Troisième et dernier (gros) volume de "Sweet Tooth", saga ancienne et personnelle de Jeff Lemire. Et dans ce dernier acte la fable délivre ses secrets et livre ses dernières leçons. Tout en ayant constitué un champ d'expérimentation privilégié pour son auteur.
Nous vous en avions parlé lors de sa sortie fin 2015 : avec Sweet Tooth Jeff Lemire se réappropriait le canevas du récit post-apocalyptique pour construire une fable sensible sur la tolérance et l’humain. L’itinéraire des deux héros, Gus, l’enfant-cerf, et Jepperd, le berger égaré, les avaient conduit à une voie de garage mettant en péril autant qu’en question l’idée même d’humanité.
Le volume deux avait offert une terrible plongée dans l’horreur et le désespoir, s’appuyant sur des effets dramatiques plus marqués, et une action parfois éprouvante. Ce troisième et dernier opus propose à présent aux lecteurs d’élucider les mystères à l’origine de la pandémie qui a transformé la population de l’ensemble de la planète, mais aussi de retracer le parcours de nos héros et ce qui a présidé à leurs extraordinaires destinées.
Le résultat s’avère au niveau des attentes. Le récit se poursuit dans les diverses directions amorcées, toujours de manière assez étoilée, et sur des modes très variés qui plus est. Mais il parvient à admirablement boucler ses différentes intrigues pour les combiner adroitement, afin de donner une véritable perspective au tout. On ressort de cette lecture à la fois rassasié, estomaqué et déjà nostalgique.
Jeff Lemire y a exploré ses peurs et angoisses sur l’Homme, sur son rapport aux autres et à son environnement, il y a projeté aussi ses espoirs, à travers ses personnages d’enfants-hybrides. La dimension métaphysique de l’ouvrage s’est continuellement faite sentir sans jamais s’imposer lourdement, distillée dans une dramaturgie efficace, sans être tape-à-l’œil. On a, de ce point de vue, une vraie réussite.
Et du côté du graphisme, l’expérimentation aura été menée jusqu’au bout, y compris au niveau de la couleur. Si c’est globalement José Villarrubia qui s’est chargé, avec talent, de cette partie de l’œuvre, Jeff Lemire s est aussi peu à peu impliqué dans cet aspect du travail, testant l’aquarelle qu’il réemploiera plus tard, notamment dans Trillium. Et pour ce qui est du dessin, de l’orientation des planches, du cadrage, découpage et trait auront fait l’objet de tentatives souvent justes et fructueuses de la part du dessinateur.

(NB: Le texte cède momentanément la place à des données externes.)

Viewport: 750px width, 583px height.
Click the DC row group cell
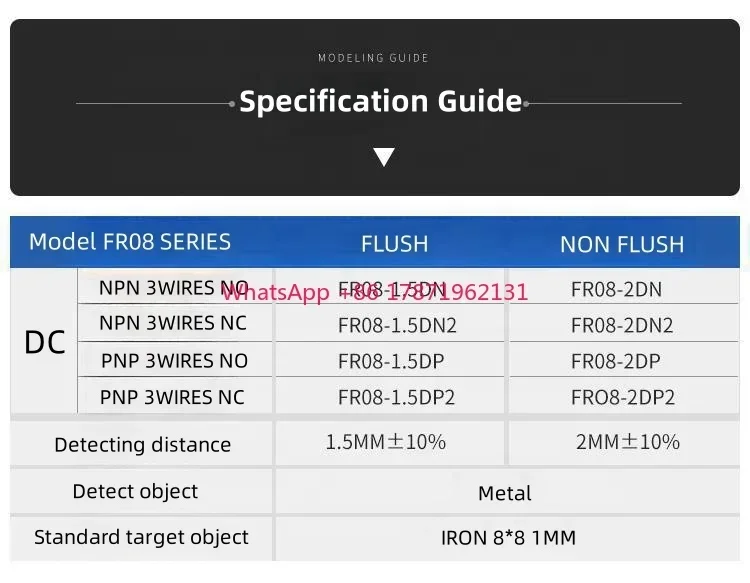pyautogui.click(x=45, y=343)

Tour à tour terrible et sensible, inquiétant et émouvant, Sweet Tooth constitue une expérience de lecture de comics rare et précieuse. Certainement perfectible et avec quelques errements sans doute, mais dotée d’une authenticité dans la démarche qui, à nos yeux, la distingue au sein de la production outre-Atlantique.